I had originally picked Angela Carter’s “The Passion of New Eve” to re-read for the 1977 Club. I loved it (I thought). I’d read it a few times in my younger, brand-new-feminist years and loved the themes of gender identity and gender reassignment. Then I saw Kaggsy hadn’t been keen and asked why. “The unremitting rapes”. Oh, right. Well, I didn’t even get to the unremitting rapes; I gave up in the sado-masochistic manky rat-infested flat in post-apocalyptic New York. I hated the way black people were portrayed, I wasn’t keen on the wish-fulfilment acts of violent Women roaming the streets, and it was just pretty horrible.

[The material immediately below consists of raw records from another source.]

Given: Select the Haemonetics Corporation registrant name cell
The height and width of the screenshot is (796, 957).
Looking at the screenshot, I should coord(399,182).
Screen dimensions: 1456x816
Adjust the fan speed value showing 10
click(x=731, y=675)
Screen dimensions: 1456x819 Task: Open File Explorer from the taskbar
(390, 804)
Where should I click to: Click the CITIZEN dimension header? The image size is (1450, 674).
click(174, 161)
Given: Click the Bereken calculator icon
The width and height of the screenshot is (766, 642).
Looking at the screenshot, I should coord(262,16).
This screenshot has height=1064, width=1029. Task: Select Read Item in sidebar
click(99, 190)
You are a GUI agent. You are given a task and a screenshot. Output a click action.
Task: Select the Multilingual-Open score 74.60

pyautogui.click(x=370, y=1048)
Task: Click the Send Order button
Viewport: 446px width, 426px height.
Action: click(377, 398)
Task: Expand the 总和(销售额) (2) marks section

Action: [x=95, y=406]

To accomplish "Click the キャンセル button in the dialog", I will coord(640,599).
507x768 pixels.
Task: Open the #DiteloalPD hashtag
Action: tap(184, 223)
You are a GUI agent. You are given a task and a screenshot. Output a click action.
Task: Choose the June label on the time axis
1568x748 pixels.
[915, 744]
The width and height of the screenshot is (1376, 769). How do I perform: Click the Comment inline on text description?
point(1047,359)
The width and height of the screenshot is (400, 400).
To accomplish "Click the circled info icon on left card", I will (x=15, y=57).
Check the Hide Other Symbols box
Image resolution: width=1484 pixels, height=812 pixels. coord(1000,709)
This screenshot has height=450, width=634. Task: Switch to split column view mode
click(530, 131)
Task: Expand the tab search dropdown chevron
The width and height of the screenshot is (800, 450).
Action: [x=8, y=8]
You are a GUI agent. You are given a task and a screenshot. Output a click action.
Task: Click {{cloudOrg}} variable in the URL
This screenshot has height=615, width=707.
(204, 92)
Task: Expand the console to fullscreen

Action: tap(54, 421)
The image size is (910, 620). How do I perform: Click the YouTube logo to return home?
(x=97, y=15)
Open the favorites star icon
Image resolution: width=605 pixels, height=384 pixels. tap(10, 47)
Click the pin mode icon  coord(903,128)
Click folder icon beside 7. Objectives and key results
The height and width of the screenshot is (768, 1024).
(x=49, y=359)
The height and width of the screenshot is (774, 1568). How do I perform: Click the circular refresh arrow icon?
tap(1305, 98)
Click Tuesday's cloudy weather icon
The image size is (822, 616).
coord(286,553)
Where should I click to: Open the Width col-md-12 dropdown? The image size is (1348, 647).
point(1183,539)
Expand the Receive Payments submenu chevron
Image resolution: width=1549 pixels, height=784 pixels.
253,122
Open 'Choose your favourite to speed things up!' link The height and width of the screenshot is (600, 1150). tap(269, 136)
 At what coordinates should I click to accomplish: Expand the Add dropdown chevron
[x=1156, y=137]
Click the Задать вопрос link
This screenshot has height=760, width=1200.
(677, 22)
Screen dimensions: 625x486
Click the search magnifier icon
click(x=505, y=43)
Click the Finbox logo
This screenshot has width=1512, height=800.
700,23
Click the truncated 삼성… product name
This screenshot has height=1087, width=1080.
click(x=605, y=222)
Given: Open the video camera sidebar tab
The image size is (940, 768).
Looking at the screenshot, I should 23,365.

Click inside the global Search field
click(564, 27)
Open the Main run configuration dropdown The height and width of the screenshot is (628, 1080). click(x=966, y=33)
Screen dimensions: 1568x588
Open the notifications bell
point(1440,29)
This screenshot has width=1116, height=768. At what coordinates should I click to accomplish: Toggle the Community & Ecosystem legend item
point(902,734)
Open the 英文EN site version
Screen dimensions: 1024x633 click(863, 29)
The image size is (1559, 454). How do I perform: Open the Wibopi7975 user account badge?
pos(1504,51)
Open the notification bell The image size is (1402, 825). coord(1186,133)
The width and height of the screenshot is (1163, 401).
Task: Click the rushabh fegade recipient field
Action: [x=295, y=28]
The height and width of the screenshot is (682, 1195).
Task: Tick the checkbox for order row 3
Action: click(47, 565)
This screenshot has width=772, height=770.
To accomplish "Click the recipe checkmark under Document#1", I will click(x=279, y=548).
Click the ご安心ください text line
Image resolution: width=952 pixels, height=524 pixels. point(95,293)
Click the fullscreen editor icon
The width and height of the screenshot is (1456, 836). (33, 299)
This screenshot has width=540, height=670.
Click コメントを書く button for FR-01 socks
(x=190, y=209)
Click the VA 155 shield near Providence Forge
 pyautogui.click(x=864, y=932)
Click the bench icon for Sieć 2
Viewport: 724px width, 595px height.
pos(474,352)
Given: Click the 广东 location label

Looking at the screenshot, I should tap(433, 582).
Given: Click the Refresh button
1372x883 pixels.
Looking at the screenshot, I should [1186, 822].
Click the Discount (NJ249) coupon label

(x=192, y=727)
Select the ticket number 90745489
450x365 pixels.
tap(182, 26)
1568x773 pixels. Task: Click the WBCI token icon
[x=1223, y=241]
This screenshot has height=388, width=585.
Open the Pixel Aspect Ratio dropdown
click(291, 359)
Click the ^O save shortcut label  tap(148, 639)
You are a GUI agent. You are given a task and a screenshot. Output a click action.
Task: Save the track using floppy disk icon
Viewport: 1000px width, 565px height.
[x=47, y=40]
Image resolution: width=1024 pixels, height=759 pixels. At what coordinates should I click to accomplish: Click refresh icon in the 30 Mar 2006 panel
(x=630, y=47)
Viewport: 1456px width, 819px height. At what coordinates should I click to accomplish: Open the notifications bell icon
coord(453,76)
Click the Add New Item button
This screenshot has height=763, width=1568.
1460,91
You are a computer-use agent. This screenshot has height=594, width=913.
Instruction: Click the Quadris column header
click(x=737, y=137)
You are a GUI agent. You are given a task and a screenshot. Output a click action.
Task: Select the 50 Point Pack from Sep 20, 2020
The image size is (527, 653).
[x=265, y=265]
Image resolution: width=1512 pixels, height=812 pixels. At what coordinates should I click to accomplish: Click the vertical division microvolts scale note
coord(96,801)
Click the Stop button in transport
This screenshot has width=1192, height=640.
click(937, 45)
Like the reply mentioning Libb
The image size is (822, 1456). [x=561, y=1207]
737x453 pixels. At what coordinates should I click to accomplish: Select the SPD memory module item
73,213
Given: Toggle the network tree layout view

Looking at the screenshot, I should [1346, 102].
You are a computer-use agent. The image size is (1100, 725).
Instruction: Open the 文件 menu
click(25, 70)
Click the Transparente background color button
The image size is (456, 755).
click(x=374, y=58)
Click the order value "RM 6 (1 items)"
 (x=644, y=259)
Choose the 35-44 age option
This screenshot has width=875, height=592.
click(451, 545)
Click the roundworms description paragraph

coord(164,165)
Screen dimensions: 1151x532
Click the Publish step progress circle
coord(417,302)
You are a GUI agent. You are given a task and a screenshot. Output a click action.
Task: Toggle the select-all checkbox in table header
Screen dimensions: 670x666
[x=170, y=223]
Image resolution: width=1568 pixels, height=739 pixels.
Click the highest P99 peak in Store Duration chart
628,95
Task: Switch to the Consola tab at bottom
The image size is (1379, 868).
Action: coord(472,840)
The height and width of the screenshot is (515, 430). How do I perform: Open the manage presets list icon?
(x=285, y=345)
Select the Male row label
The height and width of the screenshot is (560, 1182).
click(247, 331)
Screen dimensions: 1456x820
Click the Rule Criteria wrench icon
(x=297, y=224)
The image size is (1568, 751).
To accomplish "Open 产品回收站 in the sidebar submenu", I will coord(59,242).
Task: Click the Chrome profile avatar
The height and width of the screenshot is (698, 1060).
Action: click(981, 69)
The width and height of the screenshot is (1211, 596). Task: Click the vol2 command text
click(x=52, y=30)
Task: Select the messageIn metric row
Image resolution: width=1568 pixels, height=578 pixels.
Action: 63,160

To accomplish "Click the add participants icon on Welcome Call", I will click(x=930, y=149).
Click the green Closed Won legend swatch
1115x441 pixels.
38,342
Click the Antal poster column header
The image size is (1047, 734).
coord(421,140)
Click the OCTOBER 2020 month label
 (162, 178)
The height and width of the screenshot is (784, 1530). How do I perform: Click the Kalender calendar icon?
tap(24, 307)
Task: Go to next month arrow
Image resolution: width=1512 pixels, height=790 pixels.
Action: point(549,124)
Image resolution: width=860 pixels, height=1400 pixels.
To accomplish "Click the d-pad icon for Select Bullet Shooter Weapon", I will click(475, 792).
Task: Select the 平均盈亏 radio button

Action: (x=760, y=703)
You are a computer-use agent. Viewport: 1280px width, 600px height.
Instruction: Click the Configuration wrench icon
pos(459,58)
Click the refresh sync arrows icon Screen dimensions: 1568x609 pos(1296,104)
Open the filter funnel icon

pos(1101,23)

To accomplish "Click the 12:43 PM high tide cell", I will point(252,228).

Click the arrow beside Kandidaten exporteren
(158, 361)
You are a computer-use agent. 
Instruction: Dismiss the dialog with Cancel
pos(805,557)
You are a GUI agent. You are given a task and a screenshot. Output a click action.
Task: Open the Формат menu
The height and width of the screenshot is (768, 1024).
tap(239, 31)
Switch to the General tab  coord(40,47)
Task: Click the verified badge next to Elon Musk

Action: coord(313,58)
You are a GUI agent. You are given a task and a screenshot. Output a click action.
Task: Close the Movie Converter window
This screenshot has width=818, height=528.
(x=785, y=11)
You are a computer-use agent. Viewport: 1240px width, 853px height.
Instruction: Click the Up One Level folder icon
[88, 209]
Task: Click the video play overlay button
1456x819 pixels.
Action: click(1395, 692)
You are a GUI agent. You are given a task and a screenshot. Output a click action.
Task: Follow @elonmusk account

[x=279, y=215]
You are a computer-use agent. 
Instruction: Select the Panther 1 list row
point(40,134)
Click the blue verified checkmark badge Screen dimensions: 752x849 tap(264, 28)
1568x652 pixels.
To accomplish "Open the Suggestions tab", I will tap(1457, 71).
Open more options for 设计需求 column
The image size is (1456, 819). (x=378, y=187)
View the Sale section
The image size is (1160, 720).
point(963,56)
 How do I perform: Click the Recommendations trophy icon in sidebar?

Sorry, Angela Carter, I’m going to leave you there.

A lovely book confession

I’m still not entirely sure how this happened, but my lovely friend Cari got hold of a print and e copy of this book by the amazing runner, Deena Kastor, and then happened upon her at a race expo in Washington DC and a book event in New York, and somehow she has ended up with a copy she’s read and a signed bookplate to keep and I’ve ended up with the hard copy book signed to me by Deena! Thank you so much Cari! I’ve just discovered Wendy from Taking the Long Way Home’s Book Club and this is her April book, so I’m hoping to fit it in after this weekend (I do have that Readathon I’m doing the last weekend in the month but I fear that’s going to be a Tardis of books shoehorned into not enough time!) and I’ve also requested her May book via NetGalley.


Phew, that’s a lot of stuff, hope you’re still with me! I’m currently reading Christopher Booker’s “The Seven Basic Plots” (which is going to take me some time) and “The Lido” by Libby Page, which comes out today and has had a lot of chatter and which is ABSOLUTELY LOVELY so far (I sat down to read it at breakfast and tore myself away at 33%) – it’s the story of two women who have got a bit lost in life battling to save a Lido, and is set in Brixton and Brockwell, beautifully realised). I really hope it lives up to this first third. I also need to start “Running the Smoke” which is 26 tales of running the London Marathon, a must-read as I go down to spectate for the first time in years, and support my lovely friend Bernice, running her first marathon.

What are you reading? Have you had a booky pinch point this year yet where there are just TOO MANY BOOKS to read in one week?